25 thoughts on “The Promiscuous Ideology of the Cuban Government

  • So your response is “whores & blow jobs”…

    Well thank you for your edifying insight.

  • I enjoyed your performance at the Venezuelan Embassy a couple of years back, during the “5 Days for the Cuban Five” events. Not only was yours a convincing portrayal of Hemingway (on the level of Emlyn Williams’ Dickens and Hal Holbrook’s Mark Twain), but also very participatory, (with the audience all chugging down the infamous Hemingway cocktails)!

  • Don’t have time to waste on answering most of your retort; in today’s Huffington Post, there is a good answer to the “straw men” which Piketty’s detractors have constructed. Comparing his stats to a passle of the establishment’s kept economists, his research continues to be valid.
    Over on C-Span yesterday one of the establishment’s whore economists actually tried to make the case that for most folks it is now better to rent–and even continue in this situation for the rest of their lives–now that buying a home is out of reach for an ever-growing % of the population! Obviously that Yale whore has never been at the mercy of either the capriciousness, or greed, of a landlord. Then again, as long a capitalism exists, there will always be ideological whores who use their talents to give blow-jobs to–and for–their masters!

  • There were indeed agents of Imperial Japan among the US and Canadian Japanese communities. From our perspective today, it looks like an excessive act to round up whole families and send them to interment camps, but at the time, there was little else to do. Spies & saboteurs were a real threat.

    You might want to compare that to the treatment of Canadian & British civilian nationals in Hong Kong when the Japanese invaded that territory. Twenty Canadian nurses were raped and murdered by the Japanese soldiers in the hospital ward where they had worked.

    And then there was the case of the Japanese-Canadian, nicknamed the Kamloops Kid, after the Canadian town he was born in, who enlisted in the Japanese Imperial Army. He worked as a guard at a POW camp which housed Canadian, British & American POWs. He used his natural Canadian accent to spy on the prisoners and took special delight in personally beating & torturing several of them. After the war, he was tried for war crimes by a British court, where his lawyers advanced the popular excuse of the time, “I was only following orders”. Later, after an appeal by sympathetic (read: gullible) Canadian leftists, the convicted war criminal was transferred to Canada where his Canadian leftist lawyers advanced the new argument that the accused was acting out in response the the racism he experienced as a child in Canada.

  • Ha!
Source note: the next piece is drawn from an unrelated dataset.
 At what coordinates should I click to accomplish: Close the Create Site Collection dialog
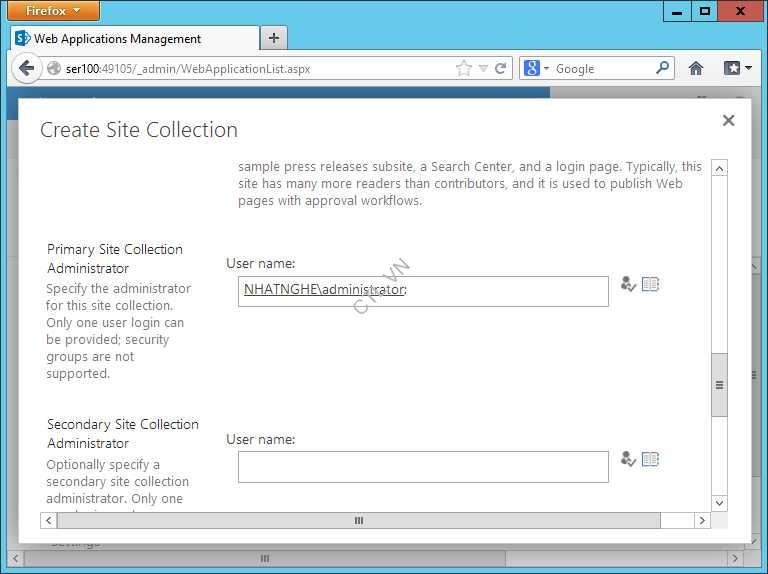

Piketty’s theories have been completely discredited. He started with a specific ideological bias in mind and then proceeded to construct an argument to support that thesis. The data he used was highly selective and manipulated to give the results he wanted. He ignored contrary data.

    A recent article in the Financial Times points out the arbitrary coefficients Piketty added to his equations without any explanation why they are there, except for the obvious inference that the equations wouldn’t “prove” his predetermined assertion otherwise. Then there were the several simple mathematical errors Piketty made. Still, the French economist does have his fans and the fraudulent nature of his work has not prevented him from making a great deal of money on a book about how it is wrong to make a great deal of money.

    On a more general note, you recommend to the Cuban authorities that they make available the work of foreign writers to their students. Not only is such an idea impractical, it runs counter to five decades of rigorous intellectual dogma established by the totalitarian Castro regime.

    The whole point to forcing students to read “tired old Marxist-Leninist tracts” is not to have them learn anything of value from them (because there isn’t), but as a means to enforce totalitarian control over the Cuban intelligentsia. The regime has the students read the mandated texts so that they don’t read anything else.